So this is how I remember huge chunks of the Libyan desert – seemingly endless rough gravel plains, extending as far as the eye can see in every direction.
What this photo actually shows is a stretch of the Libyan-Algerian border about 90 miles (140 km) south of Ghadames. Libya is on the left, Algeria is to the right, as if you couldn’t tell for yourself! The Land Rover serves to show the scale of the ‘gravel’.
If you had a reasonable imagination your could picture the landscape as rolling grasslands. When you did that, ancient stone-age art that some would see from time-to-time depicting lions, giraffes, antelope and other animals started to make sense. Personally, I never saw any but we had a sister crew working a further 250 miles south (east of Ghat) where they reported several findings.
The long wheelbase 109″ series 3 Land Rover was a true classic. It remained in production from 1971 through 1985! Although the Series III came standard with upholstered interiors on the doors, we used to specify the older, plain doors from the prior Series IIA. Less to go wrong so lower maintenance costs. One key to it’s off-road capability was the design decision to place the front wheels as close to the front of the vehicle as possible. For the longest time I thought only the British could fit a desert-bound vehicle with black plastic seats. Then one day when some locals stopped by in their Land Cruiser, I learned that the Japanese thought that was a good idea too. It wasn’t.

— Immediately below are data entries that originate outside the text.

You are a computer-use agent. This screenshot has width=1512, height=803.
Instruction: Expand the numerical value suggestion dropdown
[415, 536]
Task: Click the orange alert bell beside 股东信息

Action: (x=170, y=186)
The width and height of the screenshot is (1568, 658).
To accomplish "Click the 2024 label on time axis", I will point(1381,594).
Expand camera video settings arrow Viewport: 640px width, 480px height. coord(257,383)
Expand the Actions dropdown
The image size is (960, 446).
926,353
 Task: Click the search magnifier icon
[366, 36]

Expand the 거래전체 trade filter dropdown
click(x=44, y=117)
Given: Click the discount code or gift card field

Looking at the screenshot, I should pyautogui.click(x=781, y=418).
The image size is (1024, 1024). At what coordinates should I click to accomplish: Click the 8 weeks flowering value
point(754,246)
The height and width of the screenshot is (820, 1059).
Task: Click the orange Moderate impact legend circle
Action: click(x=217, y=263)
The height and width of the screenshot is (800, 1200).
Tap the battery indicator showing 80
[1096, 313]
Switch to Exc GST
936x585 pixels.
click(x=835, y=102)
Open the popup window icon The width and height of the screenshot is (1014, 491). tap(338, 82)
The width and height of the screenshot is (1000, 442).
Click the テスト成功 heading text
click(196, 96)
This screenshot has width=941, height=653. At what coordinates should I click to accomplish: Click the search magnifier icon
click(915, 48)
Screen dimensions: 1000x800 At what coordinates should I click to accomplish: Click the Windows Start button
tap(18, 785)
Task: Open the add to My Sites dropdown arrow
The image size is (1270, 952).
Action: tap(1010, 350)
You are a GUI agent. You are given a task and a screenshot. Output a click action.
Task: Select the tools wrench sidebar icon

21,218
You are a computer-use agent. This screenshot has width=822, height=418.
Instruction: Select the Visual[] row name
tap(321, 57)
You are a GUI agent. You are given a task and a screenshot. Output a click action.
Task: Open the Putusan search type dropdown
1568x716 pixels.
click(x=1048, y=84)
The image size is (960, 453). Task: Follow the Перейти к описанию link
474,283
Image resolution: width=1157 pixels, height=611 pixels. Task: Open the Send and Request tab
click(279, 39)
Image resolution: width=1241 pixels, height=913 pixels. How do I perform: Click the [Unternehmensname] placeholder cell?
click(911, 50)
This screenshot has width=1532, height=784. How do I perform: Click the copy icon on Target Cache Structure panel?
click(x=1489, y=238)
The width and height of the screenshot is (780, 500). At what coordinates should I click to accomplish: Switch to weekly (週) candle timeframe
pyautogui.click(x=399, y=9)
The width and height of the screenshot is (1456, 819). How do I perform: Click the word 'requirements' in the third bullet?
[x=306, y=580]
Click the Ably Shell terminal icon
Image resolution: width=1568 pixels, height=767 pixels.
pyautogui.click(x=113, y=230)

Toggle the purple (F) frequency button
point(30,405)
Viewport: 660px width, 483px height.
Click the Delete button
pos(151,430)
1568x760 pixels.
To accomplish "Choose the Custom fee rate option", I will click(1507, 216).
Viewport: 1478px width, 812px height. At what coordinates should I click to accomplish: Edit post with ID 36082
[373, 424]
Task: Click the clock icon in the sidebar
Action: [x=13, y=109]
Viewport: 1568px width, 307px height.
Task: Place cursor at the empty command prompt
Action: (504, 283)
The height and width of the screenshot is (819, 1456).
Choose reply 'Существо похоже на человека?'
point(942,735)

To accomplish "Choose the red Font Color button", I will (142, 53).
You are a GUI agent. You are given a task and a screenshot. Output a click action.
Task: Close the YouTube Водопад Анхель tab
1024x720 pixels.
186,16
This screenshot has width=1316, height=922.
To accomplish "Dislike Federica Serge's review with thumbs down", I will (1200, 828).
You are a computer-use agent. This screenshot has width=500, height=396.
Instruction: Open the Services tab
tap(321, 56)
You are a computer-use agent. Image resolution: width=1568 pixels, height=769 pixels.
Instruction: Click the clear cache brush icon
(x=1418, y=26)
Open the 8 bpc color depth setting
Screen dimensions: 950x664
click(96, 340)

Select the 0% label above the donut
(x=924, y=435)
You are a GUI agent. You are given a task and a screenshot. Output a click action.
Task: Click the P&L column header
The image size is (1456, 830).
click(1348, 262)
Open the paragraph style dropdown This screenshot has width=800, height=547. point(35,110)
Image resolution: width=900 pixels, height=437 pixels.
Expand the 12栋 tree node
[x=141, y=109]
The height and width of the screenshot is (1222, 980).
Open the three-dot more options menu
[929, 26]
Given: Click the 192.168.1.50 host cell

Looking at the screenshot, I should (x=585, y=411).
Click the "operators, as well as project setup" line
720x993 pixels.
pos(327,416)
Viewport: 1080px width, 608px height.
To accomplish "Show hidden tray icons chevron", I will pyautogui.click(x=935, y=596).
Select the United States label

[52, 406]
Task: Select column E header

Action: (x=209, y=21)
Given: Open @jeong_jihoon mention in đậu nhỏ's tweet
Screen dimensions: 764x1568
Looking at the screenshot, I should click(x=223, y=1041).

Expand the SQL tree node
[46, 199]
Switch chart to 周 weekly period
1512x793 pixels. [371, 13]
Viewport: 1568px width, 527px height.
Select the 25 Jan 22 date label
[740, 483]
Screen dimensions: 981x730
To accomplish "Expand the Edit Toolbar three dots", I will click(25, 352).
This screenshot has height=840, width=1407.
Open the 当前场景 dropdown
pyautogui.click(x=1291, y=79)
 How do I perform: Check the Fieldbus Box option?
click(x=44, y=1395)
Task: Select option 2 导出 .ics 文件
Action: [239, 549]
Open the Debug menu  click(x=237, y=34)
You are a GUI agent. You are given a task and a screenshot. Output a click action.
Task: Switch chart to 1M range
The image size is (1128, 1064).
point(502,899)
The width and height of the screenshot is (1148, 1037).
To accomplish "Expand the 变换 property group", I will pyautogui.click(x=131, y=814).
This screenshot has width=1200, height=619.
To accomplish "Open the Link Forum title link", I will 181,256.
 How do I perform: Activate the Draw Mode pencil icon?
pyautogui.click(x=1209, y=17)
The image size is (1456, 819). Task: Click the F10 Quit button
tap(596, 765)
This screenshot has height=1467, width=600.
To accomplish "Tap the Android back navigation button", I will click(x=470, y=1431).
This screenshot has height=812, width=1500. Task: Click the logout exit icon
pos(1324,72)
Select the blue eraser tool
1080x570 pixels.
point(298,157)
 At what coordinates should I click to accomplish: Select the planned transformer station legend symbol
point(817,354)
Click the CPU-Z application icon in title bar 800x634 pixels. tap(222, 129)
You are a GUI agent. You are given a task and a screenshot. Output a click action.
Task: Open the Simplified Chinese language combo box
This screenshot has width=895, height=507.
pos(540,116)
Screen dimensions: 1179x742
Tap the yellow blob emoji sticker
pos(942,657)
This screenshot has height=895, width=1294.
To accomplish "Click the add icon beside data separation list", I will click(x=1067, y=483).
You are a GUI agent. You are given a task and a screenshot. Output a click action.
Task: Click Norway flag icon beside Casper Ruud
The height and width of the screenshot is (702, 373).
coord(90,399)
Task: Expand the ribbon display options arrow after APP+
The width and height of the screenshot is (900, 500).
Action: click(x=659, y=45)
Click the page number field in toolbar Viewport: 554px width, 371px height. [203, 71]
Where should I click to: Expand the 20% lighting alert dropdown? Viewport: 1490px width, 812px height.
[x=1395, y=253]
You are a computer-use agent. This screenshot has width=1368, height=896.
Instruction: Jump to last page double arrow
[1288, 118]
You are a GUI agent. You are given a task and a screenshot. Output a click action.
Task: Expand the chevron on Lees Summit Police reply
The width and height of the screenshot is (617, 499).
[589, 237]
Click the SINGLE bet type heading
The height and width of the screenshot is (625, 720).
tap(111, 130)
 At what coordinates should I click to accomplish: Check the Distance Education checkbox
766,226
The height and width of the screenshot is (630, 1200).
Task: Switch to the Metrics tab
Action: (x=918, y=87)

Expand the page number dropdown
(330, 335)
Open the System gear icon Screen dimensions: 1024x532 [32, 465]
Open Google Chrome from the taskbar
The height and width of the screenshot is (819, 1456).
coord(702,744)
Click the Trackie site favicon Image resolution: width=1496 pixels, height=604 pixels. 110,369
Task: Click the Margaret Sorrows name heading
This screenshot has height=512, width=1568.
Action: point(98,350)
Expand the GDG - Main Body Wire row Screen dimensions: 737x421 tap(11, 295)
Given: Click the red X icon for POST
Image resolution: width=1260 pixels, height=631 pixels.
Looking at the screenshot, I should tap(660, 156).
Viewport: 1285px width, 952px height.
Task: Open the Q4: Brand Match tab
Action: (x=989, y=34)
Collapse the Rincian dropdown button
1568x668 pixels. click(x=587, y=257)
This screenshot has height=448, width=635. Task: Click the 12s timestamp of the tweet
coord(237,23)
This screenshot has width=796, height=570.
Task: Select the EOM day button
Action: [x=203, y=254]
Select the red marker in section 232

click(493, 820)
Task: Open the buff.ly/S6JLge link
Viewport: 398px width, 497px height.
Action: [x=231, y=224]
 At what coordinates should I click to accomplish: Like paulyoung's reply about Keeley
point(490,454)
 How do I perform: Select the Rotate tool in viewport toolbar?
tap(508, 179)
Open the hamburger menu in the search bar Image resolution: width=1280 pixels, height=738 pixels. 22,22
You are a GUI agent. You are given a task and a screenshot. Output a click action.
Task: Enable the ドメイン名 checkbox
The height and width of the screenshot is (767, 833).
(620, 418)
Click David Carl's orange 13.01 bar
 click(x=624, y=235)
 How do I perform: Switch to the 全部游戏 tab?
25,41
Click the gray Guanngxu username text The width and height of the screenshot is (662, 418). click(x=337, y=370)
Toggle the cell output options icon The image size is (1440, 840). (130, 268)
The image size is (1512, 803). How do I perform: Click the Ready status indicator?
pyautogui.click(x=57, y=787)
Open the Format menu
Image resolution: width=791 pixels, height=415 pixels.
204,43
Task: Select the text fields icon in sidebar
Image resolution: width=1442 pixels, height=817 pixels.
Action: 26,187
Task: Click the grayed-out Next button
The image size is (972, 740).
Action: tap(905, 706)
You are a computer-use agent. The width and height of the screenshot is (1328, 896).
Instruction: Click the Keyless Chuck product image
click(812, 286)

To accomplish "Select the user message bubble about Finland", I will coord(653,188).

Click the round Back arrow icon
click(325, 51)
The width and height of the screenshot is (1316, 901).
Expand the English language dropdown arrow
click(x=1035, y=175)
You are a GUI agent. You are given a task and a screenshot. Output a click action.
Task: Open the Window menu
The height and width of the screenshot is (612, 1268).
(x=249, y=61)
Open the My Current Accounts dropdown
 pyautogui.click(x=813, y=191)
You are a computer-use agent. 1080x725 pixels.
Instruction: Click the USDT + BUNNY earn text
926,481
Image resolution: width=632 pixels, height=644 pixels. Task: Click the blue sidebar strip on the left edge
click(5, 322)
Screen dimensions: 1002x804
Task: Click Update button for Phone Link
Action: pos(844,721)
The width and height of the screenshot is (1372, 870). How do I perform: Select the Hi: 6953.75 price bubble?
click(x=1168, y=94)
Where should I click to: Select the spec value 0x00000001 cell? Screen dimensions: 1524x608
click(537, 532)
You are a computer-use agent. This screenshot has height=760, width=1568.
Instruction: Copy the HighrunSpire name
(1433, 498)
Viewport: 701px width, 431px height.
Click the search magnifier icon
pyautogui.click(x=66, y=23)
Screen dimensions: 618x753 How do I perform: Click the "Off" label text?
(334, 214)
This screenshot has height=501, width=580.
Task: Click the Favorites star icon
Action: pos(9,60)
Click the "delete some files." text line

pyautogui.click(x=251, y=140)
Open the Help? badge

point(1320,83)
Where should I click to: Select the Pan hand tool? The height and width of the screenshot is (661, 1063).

Our Land Rovers were not air conditioned. Air conditioners were also just extra, expensive, things to go wrong and our Land Rovers were under-powered as it was without an AC dragging off more horsepower. I recall one co-worker complaining about the lack of AC so the mechanics removed the top halves of the two doors!
One upside of being under-powered was it was difficult to go fast on the highway. I’m sure, particularly given my later experiences in South Africa, that we’d have had far more wrecks if we’d had more powerful engines. It also forced us to take the less adventurous routes in most cases, saving wear and tear on the vehicles also, not that we didn’t keep the mechanics fully employed!